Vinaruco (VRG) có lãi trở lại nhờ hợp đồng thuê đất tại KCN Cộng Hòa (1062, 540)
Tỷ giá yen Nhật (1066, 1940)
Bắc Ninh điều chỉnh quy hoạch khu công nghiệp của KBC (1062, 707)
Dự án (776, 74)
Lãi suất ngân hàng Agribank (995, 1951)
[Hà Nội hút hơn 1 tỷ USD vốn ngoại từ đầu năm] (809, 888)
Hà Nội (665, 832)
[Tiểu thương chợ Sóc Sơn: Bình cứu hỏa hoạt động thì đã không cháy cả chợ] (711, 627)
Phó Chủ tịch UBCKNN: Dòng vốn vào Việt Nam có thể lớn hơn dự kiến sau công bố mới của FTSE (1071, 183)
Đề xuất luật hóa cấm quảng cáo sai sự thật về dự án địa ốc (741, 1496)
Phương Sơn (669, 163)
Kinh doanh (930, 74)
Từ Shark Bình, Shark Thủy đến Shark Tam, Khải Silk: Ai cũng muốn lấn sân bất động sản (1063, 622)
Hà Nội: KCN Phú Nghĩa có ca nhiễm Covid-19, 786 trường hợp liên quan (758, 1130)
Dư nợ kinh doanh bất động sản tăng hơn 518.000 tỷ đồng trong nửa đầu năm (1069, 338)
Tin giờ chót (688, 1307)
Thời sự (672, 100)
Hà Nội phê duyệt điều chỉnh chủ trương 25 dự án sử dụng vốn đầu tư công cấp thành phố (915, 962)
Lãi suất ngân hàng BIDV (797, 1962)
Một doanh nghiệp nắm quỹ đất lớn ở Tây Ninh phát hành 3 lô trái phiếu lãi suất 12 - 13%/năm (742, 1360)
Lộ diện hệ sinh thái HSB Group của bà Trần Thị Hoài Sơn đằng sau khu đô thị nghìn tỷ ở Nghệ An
++++++++
WHAT NEEDS TO BE DONE |
Repeat the material from above exactly, word for word.

TASK SOLUTION |
Vinaruco (VRG) có lãi trở lại nhờ hợp đồng thuê đất tại KCN Cộng Hòa (1062, 540)
Tỷ giá yen Nhật (1066, 1940)
Bắc Ninh điều chỉnh quy hoạch khu công nghiệp của KBC (1062, 707)
Dự án (776, 74)
Lãi suất ngân hàng Agribank (995, 1951)
[Hà Nội hút hơn 1 tỷ USD vốn ngoại từ đầu năm] (809, 888)
Hà Nội (665, 832)
[Tiểu thương chợ Sóc Sơn: Bình cứu hỏa hoạt động thì đã không cháy cả chợ] (711, 627)
Phó Chủ tịch UBCKNN: Dòng vốn vào Việt Nam có thể lớn hơn dự kiến sau công bố mới của FTSE (1071, 183)
Đề xuất luật hóa cấm quảng cáo sai sự thật về dự án địa ốc (741, 1496)
Phương Sơn (669, 163)
Kinh doanh (930, 74)
Từ Shark Bình, Shark Thủy đến Shark Tam, Khải Silk: Ai cũng muốn lấn sân bất động sản (1063, 622)
Hà Nội: KCN Phú Nghĩa có ca nhiễm Covid-19, 786 trường hợp liên quan (758, 1130)
Dư nợ kinh doanh bất động sản tăng hơn 518.000 tỷ đồng trong nửa đầu năm (1069, 338)
Tin giờ chót (688, 1307)
Thời sự (672, 100)
Hà Nội phê duyệt điều chỉnh chủ trương 25 dự án sử dụng vốn đầu tư công cấp thành phố (915, 962)
Lãi suất ngân hàng BIDV (797, 1962)
Một doanh nghiệp nắm quỹ đất lớn ở Tây Ninh phát hành 3 lô trái phiếu lãi suất 12 - 13%/năm (742, 1360)
Lộ diện hệ sinh thái HSB Group của bà Trần Thị Hoài Sơn đằng sau khu đô thị nghìn tỷ ở Nghệ An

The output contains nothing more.